梅田の地下三番街にマジックショップが一軒、ひっそりとあります。文字通り、そこにはマジック(手品)の道具が並べられ、専用のカウンターがあり、マジシャンが実演するブースもあります。ただ正直に言うと、そこで誰かが買い物をしているのをあまり見たことがありません。実演もたぶん土日しかやっていないのだろうし、壁面とショーウィンドウに展示してある派手な商品と売り文句とは裏腹にある種の近寄り難さがあり、平日の夕方頃には大抵誰もいません。そのお店の背後にあるファンシーなセレクトショップは、マリオやマインクラフトなどの流行り物でどんどん内容が変わっていくのに、そこはずっと一定のまま。もしかして本物の魔法のように、この店は僕にしか見えないのではないだろうかと思うこともありますが、もちろんそういうわけでもなく、たまに道具を眺めて手に取り、内容を確認するカップルや、その筋(?)らしきお客さんがたむろしています。どうも、この店が見えて、気にしているのは僕だけではないようです。
実は我が家には、定期的にマジック(手品)ブームが来ます。頻度はせいぜい年2回程度ですが、突然、春の訪れのようにブームが来ます。引き出しのトランプを取り出して、見よう見まねで手品の練習を開始します。僕は手先が全然器用ではないので、種丸出しのコメディ・マジシャン、「ナポレオンズ」さんスタイルです。披露したところで賞賛はなく、得られるのは笑いのみ。日々、そんな手品をご賞味いただいております(息子は、人体が浮かぶような大技を出したいそう)。それでも今は、動画でたくさんマジックのやり方を紹介してくれているので、簡単なものなら誰でもすぐに会得できます。多いのはトランプのカードを引いてもらって、そのカードを当てるというものか、物体をコインが通り抜けるタイプのものです。たまに種が分からないのもあって、見ているだけで楽しめます。
さらに、世の中にあるマジック的なものにも目がなく、例えば遊園地や科学博物館のトリックのあるものが好きです。昔は、よく連れて行ってもらった「ひらパー」のミラーハウスや傾いた部屋のキャッスル、ソファに座った自分が回転する錯覚を覚える「回る部屋」などが好きでした。姉が絶叫マシンの「バイキング」を5回連続で乗っている横で、僕は5回連続ミラーハウスに入り、鏡の異次元体験を堪能していたものです。鏡に自分の姿がいくつも映し出される中で、おでこを何度もミラーに打ちつけて、追い出されるまで遊んでいました。
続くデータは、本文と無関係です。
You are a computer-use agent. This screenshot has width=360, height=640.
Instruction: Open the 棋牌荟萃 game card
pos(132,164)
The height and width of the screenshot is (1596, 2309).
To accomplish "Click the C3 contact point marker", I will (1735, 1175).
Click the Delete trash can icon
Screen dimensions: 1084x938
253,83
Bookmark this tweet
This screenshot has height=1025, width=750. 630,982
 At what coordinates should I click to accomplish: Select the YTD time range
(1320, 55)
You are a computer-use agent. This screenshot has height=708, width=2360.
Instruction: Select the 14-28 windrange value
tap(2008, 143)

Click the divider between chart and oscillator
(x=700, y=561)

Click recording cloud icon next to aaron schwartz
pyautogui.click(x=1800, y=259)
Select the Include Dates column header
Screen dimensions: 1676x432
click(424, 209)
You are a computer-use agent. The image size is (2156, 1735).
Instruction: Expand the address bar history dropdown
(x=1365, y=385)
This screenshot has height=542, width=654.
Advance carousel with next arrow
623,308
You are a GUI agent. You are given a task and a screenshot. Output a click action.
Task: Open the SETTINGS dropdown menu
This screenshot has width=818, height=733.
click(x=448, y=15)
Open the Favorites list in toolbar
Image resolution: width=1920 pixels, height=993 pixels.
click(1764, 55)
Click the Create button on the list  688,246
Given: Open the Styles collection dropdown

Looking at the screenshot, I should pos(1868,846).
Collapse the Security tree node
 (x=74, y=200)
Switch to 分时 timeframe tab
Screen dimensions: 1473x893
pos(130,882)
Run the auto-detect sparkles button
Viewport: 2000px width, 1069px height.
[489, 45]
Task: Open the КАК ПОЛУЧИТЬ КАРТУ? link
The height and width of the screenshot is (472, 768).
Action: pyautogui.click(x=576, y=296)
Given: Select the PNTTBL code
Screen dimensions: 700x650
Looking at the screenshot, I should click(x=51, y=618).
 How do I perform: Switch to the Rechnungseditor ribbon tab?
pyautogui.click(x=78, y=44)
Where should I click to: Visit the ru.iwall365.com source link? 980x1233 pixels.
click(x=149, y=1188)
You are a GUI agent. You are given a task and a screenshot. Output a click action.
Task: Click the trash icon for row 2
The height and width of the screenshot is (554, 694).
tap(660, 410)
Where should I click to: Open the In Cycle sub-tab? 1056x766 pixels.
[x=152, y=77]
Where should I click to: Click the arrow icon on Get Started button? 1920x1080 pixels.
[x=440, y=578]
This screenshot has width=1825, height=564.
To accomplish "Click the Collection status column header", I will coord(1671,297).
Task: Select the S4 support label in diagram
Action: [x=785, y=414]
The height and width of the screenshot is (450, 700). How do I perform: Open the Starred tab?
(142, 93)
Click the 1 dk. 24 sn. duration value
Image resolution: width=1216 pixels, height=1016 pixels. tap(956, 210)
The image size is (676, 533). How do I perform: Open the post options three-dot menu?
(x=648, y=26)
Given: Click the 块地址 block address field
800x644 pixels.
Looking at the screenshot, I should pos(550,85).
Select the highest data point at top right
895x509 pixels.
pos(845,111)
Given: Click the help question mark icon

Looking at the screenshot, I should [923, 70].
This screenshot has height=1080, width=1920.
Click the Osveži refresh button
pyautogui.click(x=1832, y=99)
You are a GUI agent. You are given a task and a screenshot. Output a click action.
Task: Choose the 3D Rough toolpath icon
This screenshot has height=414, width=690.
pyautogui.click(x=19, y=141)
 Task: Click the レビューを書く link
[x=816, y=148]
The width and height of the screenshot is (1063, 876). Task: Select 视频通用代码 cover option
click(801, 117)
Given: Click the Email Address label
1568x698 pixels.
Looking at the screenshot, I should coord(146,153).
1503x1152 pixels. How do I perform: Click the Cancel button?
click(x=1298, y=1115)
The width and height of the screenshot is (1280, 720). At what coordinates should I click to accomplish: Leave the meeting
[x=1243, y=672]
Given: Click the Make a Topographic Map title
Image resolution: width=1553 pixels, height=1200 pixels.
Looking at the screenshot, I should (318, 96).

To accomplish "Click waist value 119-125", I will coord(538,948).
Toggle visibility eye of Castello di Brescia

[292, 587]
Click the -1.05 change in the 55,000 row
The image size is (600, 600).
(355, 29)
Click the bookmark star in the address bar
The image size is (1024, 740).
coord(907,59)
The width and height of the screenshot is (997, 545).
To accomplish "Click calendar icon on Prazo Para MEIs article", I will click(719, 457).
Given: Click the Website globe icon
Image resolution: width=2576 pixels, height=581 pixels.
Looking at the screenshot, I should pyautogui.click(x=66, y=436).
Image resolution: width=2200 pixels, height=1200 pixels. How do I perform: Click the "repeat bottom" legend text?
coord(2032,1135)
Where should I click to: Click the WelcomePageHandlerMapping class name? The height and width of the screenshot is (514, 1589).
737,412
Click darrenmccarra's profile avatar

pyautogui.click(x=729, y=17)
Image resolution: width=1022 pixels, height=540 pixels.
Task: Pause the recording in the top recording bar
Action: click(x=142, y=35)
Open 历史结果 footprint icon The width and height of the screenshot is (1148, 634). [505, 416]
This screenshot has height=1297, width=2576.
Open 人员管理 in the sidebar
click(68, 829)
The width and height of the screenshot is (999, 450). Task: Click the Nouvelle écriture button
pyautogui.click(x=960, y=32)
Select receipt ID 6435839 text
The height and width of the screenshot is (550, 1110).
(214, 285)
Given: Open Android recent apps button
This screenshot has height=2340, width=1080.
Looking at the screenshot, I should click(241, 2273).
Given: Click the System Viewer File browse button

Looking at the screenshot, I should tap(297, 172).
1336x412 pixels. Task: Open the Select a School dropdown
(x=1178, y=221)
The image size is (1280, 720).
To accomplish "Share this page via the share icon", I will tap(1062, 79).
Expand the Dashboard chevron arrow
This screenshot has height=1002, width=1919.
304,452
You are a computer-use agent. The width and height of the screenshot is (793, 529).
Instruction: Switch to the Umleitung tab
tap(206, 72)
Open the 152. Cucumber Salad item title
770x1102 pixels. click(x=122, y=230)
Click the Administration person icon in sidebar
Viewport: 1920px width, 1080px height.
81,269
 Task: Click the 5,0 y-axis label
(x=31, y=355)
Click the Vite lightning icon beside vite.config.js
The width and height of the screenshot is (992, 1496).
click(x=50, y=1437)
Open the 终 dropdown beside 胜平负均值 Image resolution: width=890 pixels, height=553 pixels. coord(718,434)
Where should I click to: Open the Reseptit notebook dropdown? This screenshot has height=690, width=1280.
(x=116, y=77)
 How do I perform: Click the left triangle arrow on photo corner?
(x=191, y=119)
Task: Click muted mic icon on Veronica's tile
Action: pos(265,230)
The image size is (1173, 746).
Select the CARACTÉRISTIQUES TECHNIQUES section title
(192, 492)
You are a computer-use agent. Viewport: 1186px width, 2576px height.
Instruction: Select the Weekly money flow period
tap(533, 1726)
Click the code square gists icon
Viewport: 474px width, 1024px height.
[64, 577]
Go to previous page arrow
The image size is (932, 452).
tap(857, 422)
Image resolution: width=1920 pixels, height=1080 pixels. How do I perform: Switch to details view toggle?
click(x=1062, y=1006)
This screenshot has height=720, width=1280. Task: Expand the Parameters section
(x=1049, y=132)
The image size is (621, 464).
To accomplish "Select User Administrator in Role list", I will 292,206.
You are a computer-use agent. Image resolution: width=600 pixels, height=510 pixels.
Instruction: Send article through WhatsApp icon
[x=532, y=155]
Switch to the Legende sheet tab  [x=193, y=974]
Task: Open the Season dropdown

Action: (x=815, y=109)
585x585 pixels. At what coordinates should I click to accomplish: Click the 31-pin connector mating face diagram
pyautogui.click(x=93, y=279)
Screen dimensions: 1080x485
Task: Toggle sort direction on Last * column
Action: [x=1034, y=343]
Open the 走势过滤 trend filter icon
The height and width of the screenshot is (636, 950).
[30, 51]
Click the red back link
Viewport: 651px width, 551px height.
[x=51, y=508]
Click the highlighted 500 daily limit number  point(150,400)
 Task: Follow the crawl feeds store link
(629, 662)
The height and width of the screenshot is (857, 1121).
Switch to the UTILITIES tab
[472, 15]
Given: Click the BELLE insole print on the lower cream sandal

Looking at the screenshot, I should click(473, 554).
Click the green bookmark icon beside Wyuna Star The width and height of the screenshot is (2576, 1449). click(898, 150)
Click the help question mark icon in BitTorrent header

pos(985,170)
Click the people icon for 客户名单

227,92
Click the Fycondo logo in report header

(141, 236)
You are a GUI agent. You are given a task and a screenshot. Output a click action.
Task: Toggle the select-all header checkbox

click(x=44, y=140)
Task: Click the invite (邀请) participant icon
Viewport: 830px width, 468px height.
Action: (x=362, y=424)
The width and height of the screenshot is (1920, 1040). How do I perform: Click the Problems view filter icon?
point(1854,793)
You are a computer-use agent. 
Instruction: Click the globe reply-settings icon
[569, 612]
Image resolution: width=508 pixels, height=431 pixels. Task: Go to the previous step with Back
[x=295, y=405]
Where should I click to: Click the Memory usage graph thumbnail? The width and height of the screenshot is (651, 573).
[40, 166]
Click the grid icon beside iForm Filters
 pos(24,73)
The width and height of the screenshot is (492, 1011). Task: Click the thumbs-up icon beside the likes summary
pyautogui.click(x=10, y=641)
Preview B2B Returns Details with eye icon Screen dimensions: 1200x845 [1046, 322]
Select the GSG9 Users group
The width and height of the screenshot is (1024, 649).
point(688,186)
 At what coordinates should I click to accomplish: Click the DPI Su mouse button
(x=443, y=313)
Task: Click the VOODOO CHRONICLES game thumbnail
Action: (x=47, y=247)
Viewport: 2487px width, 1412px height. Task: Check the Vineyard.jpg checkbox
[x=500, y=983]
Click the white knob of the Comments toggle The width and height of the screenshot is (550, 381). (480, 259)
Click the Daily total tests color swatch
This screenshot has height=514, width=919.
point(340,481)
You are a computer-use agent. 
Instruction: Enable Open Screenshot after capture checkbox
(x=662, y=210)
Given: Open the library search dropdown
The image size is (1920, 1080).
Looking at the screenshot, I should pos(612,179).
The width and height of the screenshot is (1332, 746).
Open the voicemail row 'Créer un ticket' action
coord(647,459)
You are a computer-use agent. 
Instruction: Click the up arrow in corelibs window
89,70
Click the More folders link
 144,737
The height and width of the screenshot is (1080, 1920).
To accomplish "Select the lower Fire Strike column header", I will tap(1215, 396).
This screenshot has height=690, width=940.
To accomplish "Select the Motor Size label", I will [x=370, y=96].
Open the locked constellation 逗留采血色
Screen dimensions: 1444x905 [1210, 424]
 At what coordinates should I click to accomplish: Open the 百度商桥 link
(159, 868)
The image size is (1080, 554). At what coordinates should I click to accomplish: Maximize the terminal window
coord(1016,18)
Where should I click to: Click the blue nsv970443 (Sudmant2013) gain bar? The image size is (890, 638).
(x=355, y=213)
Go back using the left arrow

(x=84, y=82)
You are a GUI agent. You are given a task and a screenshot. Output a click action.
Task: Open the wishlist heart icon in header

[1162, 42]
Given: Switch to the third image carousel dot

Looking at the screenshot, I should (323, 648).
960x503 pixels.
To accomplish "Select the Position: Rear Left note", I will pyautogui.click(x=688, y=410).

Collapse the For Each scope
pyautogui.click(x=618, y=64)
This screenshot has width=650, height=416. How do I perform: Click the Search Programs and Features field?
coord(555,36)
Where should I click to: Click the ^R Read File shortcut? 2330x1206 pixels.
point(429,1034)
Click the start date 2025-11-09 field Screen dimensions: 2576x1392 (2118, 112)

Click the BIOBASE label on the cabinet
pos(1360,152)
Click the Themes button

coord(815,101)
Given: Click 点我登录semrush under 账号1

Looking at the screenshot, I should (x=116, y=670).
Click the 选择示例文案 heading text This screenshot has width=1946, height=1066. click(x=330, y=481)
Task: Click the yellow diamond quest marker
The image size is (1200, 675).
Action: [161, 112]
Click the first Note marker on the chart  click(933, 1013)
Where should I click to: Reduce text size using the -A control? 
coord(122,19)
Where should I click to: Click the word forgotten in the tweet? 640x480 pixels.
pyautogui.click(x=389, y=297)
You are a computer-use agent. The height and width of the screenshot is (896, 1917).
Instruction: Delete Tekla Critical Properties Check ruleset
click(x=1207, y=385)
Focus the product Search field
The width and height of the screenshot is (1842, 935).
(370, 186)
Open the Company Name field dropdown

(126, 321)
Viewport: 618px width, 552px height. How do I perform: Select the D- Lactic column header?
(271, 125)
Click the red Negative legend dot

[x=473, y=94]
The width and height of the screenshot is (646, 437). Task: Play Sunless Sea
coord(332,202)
小説や映画でも、マジックがらみのものは良く読んだり見たりしています。特に好きなのは、クリストファー・プリーストという作家の、ずばりそのもののタイトルである「奇術師」(「プレステージ」という映画にもなりました)。それから、みんな大好き「スティーブン・ミルハウザー」が書く魔術的な小説群は、人生の愛読書。エトガル・ケレット作の、手品師がパーティーで死んだウサギを出してしまう「ハット・トリック」という短編もたまりません。
このように、生活レベルではとことん役にたたないであろう、不確かで、世界の見方を少し変えてくれるマジックのようなもの、そういうものにいつも出会いたいと思っています。特にここ最近は世情なのか、マジカルなものが減少しつつあることを感じており、少し寂しいです。フィクションの世界でも、伏線の見事な回収がよく褒められますが、僕が好きなのは種が開示された後に残るもの、回収という言葉だけでは片づけることができないものです。むしろ回収されない余白、それが物語の肝ではないかとも思っています。分かりすぎるぐらい分からないと、今は読んでもらえないという話を聞きますが、それだと物語の幅が狭くなっているように思います。少なくとも僕は、いつだって知らない所に連れて行ってくれて、そのまま置き去りにしてくれるものを求めています。
そんなことを考えているうちに、到来した我が家のマジックブーム。これはもう行かなければという気持ちを抑えきれず、思い切ってマジックショップで店員さんに声をかけてみました。すると、その人は実は常駐マジシャンで、実演をしてくれました。ないはずの現金を封筒から取り出したり、スプーンをぐっと曲げたり。彼によれば、今は静かなるマジックブームなんだそうです。とりあえずグッズを選び、カードで払うと告げると、別の場所の普通のレジへ誘導してくれました。できれば手品で決済してほしかった。いずれにしても、シルクハットの彼と並んで買ったのは、「全てのカードが同じになる」トランプです。解説によると不器用でもOKとのことなので、これでバシッとキメて、家の人の度肝を抜いてやろうと思います。
【プロフィール】
おりこのかずひろ。山崎(島本側)在住(15年目)。私的山崎観光案内所運営、映画「家路」監督。一児の父。基本的にサラリーマンですが、物書きでもあります。